It has long been my assertion that Gotham Academy is at its absolute finest when not dealing with Gotham’s other denizens. Gotham, as a city, is a weird, spooky place — something that Gotham Academy Annual #1 even mentions, with tongue firmly in cheek. Part of what makes the series work, is when they merely explore the creepier parts of the city’s legacy and setting, and cast off the shackles of trying to insert Batman, Robin, or any of the other Gothamites into the story. Gotham Academy Annual manages to do exactly this, and it’s one of the best issues we’ve seen in a long time.
The issue, boldly, removes its main character, Olive, from the action within the first few pages, having her succumb to a mysterious illness that is sweeping the campus. Olive suffers a vision of a ghostly skeleton reaching for an old clock in the chapel, before her illness hits and thus a schism is formed in the Detective Club.

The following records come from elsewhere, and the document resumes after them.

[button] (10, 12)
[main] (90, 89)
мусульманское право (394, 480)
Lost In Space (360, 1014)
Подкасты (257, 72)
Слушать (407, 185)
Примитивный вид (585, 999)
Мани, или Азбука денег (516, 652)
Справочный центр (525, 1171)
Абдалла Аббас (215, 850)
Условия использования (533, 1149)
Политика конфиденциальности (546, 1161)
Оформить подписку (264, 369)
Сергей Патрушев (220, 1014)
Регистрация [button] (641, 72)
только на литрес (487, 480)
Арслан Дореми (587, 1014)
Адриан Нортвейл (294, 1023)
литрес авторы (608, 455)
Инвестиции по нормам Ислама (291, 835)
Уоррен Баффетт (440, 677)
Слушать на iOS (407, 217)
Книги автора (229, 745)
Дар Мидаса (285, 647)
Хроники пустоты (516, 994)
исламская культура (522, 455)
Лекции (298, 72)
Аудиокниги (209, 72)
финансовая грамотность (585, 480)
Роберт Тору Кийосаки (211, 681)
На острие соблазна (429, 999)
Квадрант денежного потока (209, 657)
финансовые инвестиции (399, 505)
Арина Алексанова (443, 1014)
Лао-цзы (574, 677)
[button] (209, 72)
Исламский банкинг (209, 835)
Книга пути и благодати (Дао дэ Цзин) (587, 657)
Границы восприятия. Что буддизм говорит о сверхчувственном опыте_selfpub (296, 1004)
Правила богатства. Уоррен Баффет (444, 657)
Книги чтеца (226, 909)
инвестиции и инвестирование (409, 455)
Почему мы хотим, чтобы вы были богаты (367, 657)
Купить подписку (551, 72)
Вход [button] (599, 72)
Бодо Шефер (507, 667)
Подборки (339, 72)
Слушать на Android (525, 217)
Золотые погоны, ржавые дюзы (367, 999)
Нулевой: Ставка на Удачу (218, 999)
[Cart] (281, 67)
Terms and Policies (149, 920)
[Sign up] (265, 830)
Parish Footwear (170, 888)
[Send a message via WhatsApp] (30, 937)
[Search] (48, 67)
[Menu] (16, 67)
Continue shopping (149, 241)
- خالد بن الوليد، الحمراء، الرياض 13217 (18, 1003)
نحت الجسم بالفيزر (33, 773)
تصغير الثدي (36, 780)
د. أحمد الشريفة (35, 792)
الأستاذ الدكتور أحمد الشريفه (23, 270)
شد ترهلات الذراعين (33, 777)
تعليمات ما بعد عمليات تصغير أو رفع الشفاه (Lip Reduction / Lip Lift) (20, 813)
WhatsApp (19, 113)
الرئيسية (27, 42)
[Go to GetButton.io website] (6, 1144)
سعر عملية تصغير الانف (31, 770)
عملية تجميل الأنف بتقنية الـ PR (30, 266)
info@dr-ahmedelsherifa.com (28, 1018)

On one side, you have Pomeline, asserting this is clearly the work of vampires, and on the other, you have Colton, suggesting it was, in fact, their new mysterious professor, the aptly named Mr. Powers, who is at the heart of the illness. As the team splinters in two, poor Maps is left in the middle, desperate to bring the team back together.
In classic young adult fare, the main character is almost always the linchpin of a group, and it would seem that way with Olive. Several issues have explored the dissolution of the group when Olive is either missing or wavering on her devotion to the group. In this instances, Maps, is always the voice of reason who brings the group back together, and in some respects, I occasionally wonder if Gotham Academy is a story that is about Olive, but stars Maps. Simply because Maps steals the goddamn show every issue, and God bless her for it.
Naturally, as the story progresses, we see that both teams were correct, and it’s only when they work together that they’re able to solve/fix the mystery. In so many respects, Gotham Academy feels like a more effective version of Scooby Doo, with our young heroes constantly solving mysteries that plague their campus. It’s a simple premise that works very well with the setting.
It’s a welcome return to status quo, after what felt like several issues of both the writers and the characters spinning their wheels. My biggest complaint, throughout the series, is that I’m not always certain there is an endgame. Clearly, DC wanted a young adult comic that could “appeal to a wide audience,” (read: adults and teens), and Gotham Academy certainly fits that bill. But with too many ventures into other DC properties, and occasional deep-dives into Olive’s past and nature, I’m not sure the series really knows what it wants to be when it grows up.
Gotham Academy Annual, in my mind, should be the poster child for what this series both is capable of and should be: A solid mystery series full of intrigue, action, comedy, and friendship.